Give the records once more, exactly as they stand.

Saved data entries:
◆ ◆ ◆ ◆ ◆

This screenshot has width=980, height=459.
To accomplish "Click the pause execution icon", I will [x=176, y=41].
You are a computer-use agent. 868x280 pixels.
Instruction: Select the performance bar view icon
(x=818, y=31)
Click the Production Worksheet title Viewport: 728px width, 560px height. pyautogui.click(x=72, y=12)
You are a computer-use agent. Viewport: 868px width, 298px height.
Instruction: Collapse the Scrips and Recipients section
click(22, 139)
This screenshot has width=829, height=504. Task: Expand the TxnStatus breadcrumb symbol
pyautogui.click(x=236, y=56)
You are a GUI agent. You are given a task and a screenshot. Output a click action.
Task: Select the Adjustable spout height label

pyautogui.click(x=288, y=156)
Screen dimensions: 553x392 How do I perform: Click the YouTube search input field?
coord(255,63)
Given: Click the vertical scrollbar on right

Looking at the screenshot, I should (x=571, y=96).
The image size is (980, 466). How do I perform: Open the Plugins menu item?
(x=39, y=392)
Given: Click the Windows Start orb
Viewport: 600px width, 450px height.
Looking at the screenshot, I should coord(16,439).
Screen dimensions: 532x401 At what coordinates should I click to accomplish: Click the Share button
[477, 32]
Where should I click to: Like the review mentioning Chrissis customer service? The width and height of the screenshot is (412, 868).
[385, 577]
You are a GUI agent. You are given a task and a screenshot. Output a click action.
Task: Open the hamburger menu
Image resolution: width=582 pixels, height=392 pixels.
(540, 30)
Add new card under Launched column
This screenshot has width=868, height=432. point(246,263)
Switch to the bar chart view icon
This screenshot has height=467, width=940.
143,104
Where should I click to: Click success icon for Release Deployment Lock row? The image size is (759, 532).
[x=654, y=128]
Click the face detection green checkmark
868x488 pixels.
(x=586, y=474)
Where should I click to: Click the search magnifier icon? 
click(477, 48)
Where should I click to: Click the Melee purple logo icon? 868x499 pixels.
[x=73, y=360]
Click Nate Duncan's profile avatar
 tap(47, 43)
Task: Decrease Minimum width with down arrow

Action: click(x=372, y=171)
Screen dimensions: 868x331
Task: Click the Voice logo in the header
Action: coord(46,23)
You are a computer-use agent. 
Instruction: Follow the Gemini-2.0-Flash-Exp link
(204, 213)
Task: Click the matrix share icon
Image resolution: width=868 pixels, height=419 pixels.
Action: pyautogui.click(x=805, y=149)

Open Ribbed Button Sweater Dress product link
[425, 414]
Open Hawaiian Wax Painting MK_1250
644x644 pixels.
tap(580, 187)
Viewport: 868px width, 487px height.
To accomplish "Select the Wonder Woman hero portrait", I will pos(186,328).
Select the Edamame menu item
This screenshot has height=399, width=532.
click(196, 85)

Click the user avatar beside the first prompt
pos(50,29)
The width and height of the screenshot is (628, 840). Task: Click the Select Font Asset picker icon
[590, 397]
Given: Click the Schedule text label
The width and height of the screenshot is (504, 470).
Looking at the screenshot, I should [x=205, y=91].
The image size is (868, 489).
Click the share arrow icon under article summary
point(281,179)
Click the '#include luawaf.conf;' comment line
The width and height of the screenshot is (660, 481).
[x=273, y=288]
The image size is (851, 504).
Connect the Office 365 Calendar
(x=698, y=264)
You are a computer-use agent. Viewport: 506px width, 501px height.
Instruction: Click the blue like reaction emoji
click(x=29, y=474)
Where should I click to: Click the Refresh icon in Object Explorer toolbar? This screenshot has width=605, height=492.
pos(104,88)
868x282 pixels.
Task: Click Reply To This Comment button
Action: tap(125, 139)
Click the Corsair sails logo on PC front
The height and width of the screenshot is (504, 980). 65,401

◆ ◆ ◆ ◆ ◆

= Expected output =
This screenshot has width=980, height=459.
To accomplish "Click the pause execution icon", I will [x=176, y=41].
You are a computer-use agent. 868x280 pixels.
Instruction: Select the performance bar view icon
(x=818, y=31)
Click the Production Worksheet title Viewport: 728px width, 560px height. pyautogui.click(x=72, y=12)
You are a computer-use agent. Viewport: 868px width, 298px height.
Instruction: Collapse the Scrips and Recipients section
click(22, 139)
This screenshot has width=829, height=504. Task: Expand the TxnStatus breadcrumb symbol
pyautogui.click(x=236, y=56)
You are a GUI agent. You are given a task and a screenshot. Output a click action.
Task: Select the Adjustable spout height label

pyautogui.click(x=288, y=156)
Screen dimensions: 553x392 How do I perform: Click the YouTube search input field?
coord(255,63)
Given: Click the vertical scrollbar on right

Looking at the screenshot, I should (x=571, y=96).
The image size is (980, 466). How do I perform: Open the Plugins menu item?
(x=39, y=392)
Given: Click the Windows Start orb
Viewport: 600px width, 450px height.
Looking at the screenshot, I should coord(16,439).
Screen dimensions: 532x401 At what coordinates should I click to accomplish: Click the Share button
[477, 32]
Where should I click to: Like the review mentioning Chrissis customer service? The width and height of the screenshot is (412, 868).
[385, 577]
You are a GUI agent. You are given a task and a screenshot. Output a click action.
Task: Open the hamburger menu
Image resolution: width=582 pixels, height=392 pixels.
(540, 30)
Add new card under Launched column
This screenshot has width=868, height=432. point(246,263)
Switch to the bar chart view icon
This screenshot has height=467, width=940.
143,104
Where should I click to: Click success icon for Release Deployment Lock row? The image size is (759, 532).
[x=654, y=128]
Click the face detection green checkmark
868x488 pixels.
(x=586, y=474)
Where should I click to: Click the search magnifier icon? 
click(477, 48)
Where should I click to: Click the Melee purple logo icon? 868x499 pixels.
[x=73, y=360]
Click Nate Duncan's profile avatar
 tap(47, 43)
Task: Decrease Minimum width with down arrow

Action: click(x=372, y=171)
Screen dimensions: 868x331
Task: Click the Voice logo in the header
Action: coord(46,23)
You are a computer-use agent. 
Instruction: Follow the Gemini-2.0-Flash-Exp link
(204, 213)
Task: Click the matrix share icon
Image resolution: width=868 pixels, height=419 pixels.
Action: pyautogui.click(x=805, y=149)

Open Ribbed Button Sweater Dress product link
[425, 414]
Open Hawaiian Wax Painting MK_1250
644x644 pixels.
tap(580, 187)
Viewport: 868px width, 487px height.
To accomplish "Select the Wonder Woman hero portrait", I will pos(186,328).
Select the Edamame menu item
This screenshot has height=399, width=532.
click(196, 85)

Click the user avatar beside the first prompt
pos(50,29)
The width and height of the screenshot is (628, 840). Task: Click the Select Font Asset picker icon
[590, 397]
Given: Click the Schedule text label
The width and height of the screenshot is (504, 470).
Looking at the screenshot, I should [x=205, y=91].
The image size is (868, 489).
Click the share arrow icon under article summary
point(281,179)
Click the '#include luawaf.conf;' comment line
The width and height of the screenshot is (660, 481).
[x=273, y=288]
The image size is (851, 504).
Connect the Office 365 Calendar
(x=698, y=264)
You are a computer-use agent. Viewport: 506px width, 501px height.
Instruction: Click the blue like reaction emoji
click(x=29, y=474)
Where should I click to: Click the Refresh icon in Object Explorer toolbar? This screenshot has width=605, height=492.
pos(104,88)
868x282 pixels.
Task: Click Reply To This Comment button
Action: tap(125, 139)
Click the Corsair sails logo on PC front
The height and width of the screenshot is (504, 980). 65,401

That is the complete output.